§ **Provided records**:
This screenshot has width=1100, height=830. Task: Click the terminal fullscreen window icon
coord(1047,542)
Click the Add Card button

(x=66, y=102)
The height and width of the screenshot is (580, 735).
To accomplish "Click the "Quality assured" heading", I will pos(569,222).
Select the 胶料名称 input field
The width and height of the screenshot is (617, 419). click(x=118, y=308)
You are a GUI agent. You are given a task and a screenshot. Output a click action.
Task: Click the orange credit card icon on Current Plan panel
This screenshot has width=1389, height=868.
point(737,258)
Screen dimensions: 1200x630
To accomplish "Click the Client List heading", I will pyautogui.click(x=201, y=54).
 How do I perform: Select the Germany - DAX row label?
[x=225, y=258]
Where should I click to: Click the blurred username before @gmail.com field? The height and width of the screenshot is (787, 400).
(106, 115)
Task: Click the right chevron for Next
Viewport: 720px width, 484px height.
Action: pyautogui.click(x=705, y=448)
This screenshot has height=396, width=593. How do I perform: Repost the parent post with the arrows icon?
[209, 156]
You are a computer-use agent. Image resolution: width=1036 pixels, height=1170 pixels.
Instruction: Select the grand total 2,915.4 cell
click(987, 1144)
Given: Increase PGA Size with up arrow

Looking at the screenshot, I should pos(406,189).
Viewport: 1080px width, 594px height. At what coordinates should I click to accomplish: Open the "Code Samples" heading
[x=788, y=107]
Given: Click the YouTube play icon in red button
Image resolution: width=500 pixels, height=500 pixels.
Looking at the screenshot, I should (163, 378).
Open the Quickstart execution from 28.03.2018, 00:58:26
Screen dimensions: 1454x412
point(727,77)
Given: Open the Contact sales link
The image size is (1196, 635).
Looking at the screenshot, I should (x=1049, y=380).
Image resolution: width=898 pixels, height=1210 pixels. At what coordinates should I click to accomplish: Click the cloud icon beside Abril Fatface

§ **Your task**: Retype, exactly and in full, the lines above from the one containing "You are a computer-use" through the one containing "Given: Click the".

§ **Response to this exercise**:
You are a computer-use agent. Image resolution: width=1036 pixels, height=1170 pixels.
Instruction: Select the grand total 2,915.4 cell
click(987, 1144)
Given: Increase PGA Size with up arrow

Looking at the screenshot, I should pos(406,189).
Viewport: 1080px width, 594px height. At what coordinates should I click to accomplish: Open the "Code Samples" heading
[x=788, y=107]
Given: Click the YouTube play icon in red button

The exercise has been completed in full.